Reproduce exactly the lines below from the one containing "Культура (6, 2484)" through the one containing "Талановиті буковинці (16, 2541)", including both, and nothing else.

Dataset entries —
Segment Open

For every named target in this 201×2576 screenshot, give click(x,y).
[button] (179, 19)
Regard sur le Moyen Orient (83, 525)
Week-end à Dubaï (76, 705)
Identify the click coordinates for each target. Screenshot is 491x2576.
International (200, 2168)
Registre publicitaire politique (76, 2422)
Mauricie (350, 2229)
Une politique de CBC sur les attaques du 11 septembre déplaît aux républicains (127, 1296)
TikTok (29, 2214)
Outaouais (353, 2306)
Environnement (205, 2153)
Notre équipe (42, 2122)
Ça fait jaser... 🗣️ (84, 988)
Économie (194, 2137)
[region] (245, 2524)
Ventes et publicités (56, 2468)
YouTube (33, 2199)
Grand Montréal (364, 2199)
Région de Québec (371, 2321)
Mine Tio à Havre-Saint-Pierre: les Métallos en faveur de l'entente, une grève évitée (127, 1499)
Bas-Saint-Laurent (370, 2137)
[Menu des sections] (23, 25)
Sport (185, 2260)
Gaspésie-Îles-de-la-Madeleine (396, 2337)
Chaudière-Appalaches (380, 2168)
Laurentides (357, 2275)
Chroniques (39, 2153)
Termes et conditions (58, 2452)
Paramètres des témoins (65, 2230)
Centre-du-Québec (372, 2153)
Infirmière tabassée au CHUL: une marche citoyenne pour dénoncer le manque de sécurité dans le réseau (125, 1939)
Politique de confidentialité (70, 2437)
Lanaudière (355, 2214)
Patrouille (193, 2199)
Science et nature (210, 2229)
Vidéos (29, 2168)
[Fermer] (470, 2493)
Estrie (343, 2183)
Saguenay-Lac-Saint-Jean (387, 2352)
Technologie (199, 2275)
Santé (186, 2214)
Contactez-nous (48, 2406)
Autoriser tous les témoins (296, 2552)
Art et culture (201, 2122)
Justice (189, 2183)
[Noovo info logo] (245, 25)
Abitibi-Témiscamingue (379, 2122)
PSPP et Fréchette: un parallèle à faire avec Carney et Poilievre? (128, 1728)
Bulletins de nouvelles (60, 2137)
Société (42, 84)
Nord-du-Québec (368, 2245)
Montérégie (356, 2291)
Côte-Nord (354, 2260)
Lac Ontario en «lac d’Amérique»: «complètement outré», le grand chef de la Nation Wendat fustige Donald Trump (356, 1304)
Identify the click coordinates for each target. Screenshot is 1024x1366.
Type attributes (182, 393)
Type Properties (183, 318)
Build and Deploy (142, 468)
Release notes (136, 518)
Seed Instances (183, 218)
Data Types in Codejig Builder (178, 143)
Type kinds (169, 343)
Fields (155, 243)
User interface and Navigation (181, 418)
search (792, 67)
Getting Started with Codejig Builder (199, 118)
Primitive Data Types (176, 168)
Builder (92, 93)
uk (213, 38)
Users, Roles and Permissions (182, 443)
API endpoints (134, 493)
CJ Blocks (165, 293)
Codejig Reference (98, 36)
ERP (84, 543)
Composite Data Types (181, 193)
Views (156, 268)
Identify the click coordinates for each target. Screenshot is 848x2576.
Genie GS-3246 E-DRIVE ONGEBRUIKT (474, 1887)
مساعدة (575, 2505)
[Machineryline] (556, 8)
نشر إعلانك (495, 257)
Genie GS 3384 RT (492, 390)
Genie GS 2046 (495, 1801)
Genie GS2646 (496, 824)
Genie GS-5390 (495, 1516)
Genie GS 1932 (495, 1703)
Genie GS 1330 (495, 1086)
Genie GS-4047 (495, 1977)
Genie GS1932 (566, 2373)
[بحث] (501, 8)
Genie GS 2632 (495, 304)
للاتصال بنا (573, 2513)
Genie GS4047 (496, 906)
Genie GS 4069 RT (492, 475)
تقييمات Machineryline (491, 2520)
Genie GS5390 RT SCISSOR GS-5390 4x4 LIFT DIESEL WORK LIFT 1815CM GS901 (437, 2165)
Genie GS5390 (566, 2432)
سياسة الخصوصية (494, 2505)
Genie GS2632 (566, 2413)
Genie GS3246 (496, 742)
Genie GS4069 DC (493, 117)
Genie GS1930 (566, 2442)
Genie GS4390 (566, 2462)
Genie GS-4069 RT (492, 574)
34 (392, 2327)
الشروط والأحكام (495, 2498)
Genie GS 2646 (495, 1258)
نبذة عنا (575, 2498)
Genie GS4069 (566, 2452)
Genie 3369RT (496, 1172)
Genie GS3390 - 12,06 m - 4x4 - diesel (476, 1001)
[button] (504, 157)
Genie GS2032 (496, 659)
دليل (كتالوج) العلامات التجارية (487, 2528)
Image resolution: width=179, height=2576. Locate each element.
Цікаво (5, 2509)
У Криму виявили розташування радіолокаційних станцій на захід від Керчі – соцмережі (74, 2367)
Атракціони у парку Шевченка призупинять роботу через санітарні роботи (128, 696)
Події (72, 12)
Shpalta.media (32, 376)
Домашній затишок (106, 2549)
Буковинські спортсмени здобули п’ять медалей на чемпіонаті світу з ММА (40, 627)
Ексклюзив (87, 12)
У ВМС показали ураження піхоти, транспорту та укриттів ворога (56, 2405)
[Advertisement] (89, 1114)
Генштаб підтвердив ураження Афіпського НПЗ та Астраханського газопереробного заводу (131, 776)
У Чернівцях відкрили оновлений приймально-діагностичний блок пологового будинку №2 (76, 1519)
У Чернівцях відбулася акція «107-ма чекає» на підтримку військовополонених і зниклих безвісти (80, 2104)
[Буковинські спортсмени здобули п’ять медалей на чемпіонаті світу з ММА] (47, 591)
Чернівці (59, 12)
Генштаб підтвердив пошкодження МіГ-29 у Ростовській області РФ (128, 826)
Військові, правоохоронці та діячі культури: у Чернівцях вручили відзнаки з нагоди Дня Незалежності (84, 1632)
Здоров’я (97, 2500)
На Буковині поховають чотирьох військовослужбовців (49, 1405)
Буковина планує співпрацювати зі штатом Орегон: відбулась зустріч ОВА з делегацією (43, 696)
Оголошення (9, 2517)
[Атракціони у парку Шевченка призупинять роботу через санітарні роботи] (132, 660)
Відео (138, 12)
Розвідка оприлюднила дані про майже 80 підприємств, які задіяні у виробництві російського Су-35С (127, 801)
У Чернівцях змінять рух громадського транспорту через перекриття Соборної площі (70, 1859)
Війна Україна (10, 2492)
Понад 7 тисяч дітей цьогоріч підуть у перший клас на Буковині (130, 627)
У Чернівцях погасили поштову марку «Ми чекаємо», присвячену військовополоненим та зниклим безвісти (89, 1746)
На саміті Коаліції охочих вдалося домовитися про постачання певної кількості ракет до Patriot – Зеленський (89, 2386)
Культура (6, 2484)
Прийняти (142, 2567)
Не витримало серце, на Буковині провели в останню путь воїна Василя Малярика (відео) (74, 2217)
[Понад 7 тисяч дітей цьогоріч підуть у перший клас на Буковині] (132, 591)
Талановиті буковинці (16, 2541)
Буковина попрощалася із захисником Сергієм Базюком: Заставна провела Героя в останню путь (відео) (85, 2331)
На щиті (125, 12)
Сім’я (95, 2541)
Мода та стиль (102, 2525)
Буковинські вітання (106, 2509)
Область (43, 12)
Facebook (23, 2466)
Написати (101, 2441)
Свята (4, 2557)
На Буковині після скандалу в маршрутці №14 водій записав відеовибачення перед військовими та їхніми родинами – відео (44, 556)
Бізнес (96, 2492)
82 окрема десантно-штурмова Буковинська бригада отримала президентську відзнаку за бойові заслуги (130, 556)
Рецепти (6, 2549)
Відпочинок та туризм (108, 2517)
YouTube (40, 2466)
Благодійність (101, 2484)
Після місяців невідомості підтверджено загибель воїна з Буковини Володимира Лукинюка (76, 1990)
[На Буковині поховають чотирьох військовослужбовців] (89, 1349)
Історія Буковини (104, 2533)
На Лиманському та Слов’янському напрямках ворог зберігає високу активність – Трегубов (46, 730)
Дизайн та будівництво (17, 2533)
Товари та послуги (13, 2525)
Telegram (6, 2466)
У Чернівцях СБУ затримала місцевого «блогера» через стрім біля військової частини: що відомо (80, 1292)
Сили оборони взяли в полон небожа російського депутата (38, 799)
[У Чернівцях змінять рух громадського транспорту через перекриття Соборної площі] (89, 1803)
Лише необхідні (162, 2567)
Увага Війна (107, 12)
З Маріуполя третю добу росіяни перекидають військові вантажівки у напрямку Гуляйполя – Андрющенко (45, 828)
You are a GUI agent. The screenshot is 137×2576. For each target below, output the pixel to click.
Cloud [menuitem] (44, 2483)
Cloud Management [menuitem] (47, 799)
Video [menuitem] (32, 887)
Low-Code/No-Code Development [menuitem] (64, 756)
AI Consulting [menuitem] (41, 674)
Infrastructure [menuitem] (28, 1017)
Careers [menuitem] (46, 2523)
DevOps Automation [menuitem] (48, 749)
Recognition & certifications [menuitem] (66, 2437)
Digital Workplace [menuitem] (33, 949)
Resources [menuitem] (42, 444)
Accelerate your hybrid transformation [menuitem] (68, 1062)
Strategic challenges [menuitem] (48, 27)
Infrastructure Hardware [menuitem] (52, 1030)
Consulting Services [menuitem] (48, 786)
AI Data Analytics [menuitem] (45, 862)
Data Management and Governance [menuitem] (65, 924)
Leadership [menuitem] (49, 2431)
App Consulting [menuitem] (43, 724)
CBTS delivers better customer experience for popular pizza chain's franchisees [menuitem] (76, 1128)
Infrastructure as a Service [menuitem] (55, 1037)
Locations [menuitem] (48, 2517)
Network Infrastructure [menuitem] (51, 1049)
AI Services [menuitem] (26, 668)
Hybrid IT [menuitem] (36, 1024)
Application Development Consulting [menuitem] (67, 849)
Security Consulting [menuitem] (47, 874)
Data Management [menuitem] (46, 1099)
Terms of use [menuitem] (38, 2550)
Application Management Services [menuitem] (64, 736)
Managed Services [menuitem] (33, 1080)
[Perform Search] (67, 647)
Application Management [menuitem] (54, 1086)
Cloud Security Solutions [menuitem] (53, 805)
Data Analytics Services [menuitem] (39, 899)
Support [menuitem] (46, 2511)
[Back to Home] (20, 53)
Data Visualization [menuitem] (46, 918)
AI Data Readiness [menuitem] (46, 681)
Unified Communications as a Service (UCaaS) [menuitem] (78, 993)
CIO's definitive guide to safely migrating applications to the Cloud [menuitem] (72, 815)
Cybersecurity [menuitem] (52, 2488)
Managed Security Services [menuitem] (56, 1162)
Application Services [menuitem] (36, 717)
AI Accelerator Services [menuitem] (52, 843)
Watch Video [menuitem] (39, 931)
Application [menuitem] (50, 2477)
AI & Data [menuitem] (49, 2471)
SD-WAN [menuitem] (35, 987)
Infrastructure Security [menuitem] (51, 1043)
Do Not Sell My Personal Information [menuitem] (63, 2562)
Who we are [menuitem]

Segment Closed

EXERCISE OUTPUT —
Культура (6, 2484)
Прийняти (142, 2567)
Не витримало серце, на Буковині провели в останню путь воїна Василя Малярика (відео) (74, 2217)
[Понад 7 тисяч дітей цьогоріч підуть у перший клас на Буковині] (132, 591)
Талановиті буковинці (16, 2541)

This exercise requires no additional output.